Di John Innes Mackintosh Stewart abbiamo già parlato
quando abbiamo analizzato l’unico romanzo pubblicato da Mondadori, “Meglio
erede che morto” (The Gay Phoenix, 1976).
Quindi..tireremo innanzi. Tuttavia, rimarchiamo la pochezza dei romanzi di
questo straordinario autore britannico pubblicati in Italia a fronte dei molti
invece tradotti di Nicholas Blake (pseudonimo di Cecil Day-Lewis, e come lui,
cattedratico: solo 5. Un po’ poco, se si considera la grande qualità di
questo romanziere.
Nel 1975 fu pubblicato da Rizzoli, nell’ambito della
sua collana “I Gialli di Qualità” (comprendente tra l’altro, oltre a Innes,
altri ottimi scrittori, talora assolutamente sconosciuti in Italia), “Delitto
ad Elvedon Court” (Appleby’s Other Story,
1974). E’ un’altra avventura di Appleby, anche questa volta piuttosto
tarda. E’ curioso rammentare come i romanzi di Innes siano stati pubblicati in
Italia solo a partire dagli anni settanta, e, cosa ancora più curiosa, sono
stati pubblicati suoi romanzi allora relativamente recenti, come se i
precedenti romanzi della sua produzione, quelli più rinomati, soprattutto i
primi quattro, Death at the President’s Lodging (1936) conosciuto anche
come Seven Suspects; Hamlet, Revenge! (1937); Lament for
a Maker (1938); Stop Press (1939; anche come The Spider Strikes),
e i molti ottimi, tra cui altre eccellenze, non fossero mai stati stampati. Una
cosa ben strana!

Voci da un dataset di puntamento:
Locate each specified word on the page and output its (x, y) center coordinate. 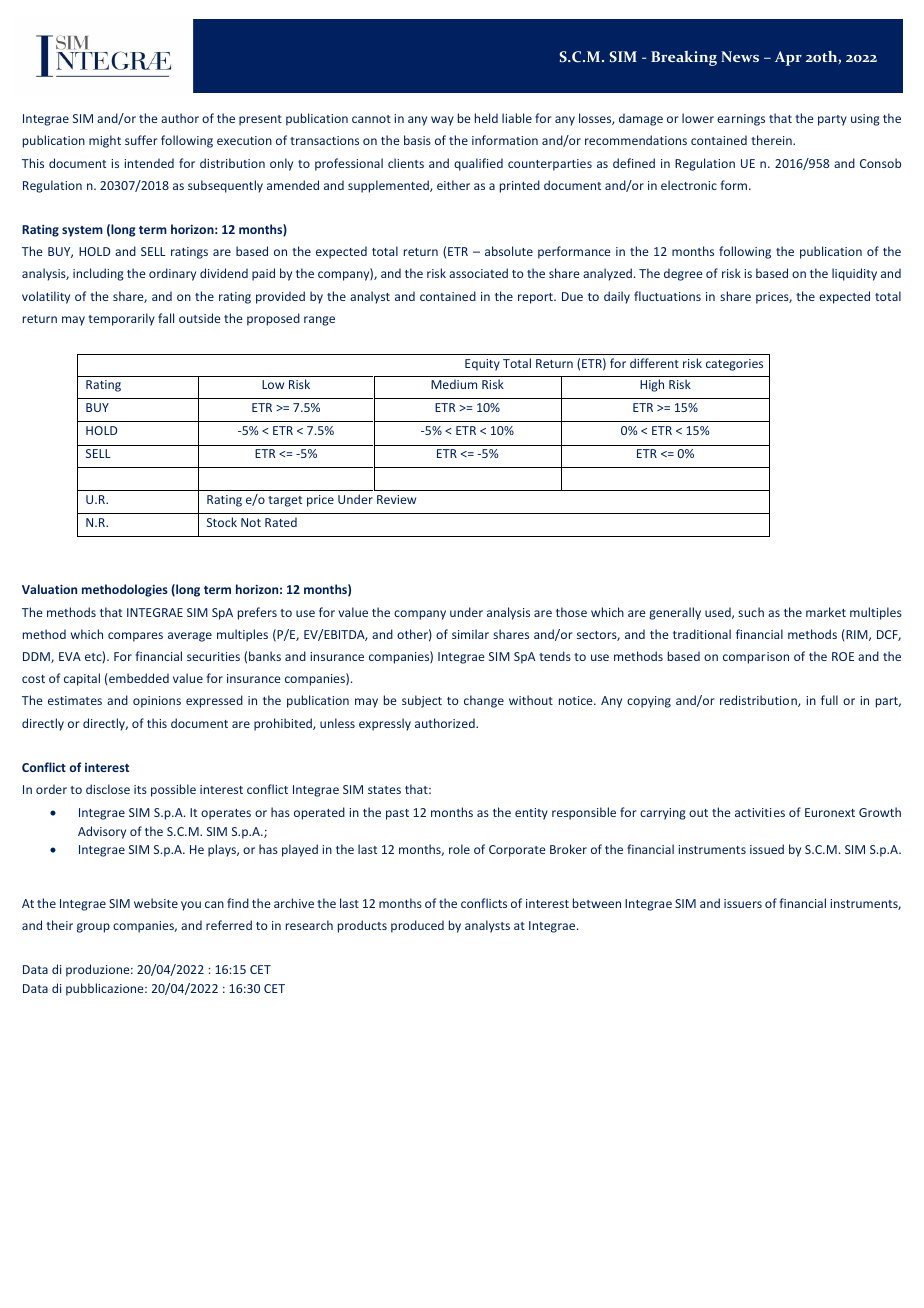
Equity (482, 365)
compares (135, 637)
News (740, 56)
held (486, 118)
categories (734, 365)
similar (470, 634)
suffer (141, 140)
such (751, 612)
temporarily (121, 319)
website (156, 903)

### [RICHIESTA A]
Trascrivi fedelmente il tratto del brano su Innes che va da "Di John Innes" fino a "Gay Phoenix, 1976).".
### [RICHIESTA B]
Secondo il brano su Innes, in quale collana Rizzoli pubblicò "Delitto ad Elvedon Court"?

### [RISPOSTA A]
Di John Innes Mackintosh Stewart abbiamo già parlato
quando abbiamo analizzato l’unico romanzo pubblicato da Mondadori, “Meglio
erede che morto” (The Gay Phoenix, 1976).

### [RISPOSTA B]
Nella collana "I Gialli di Qualità".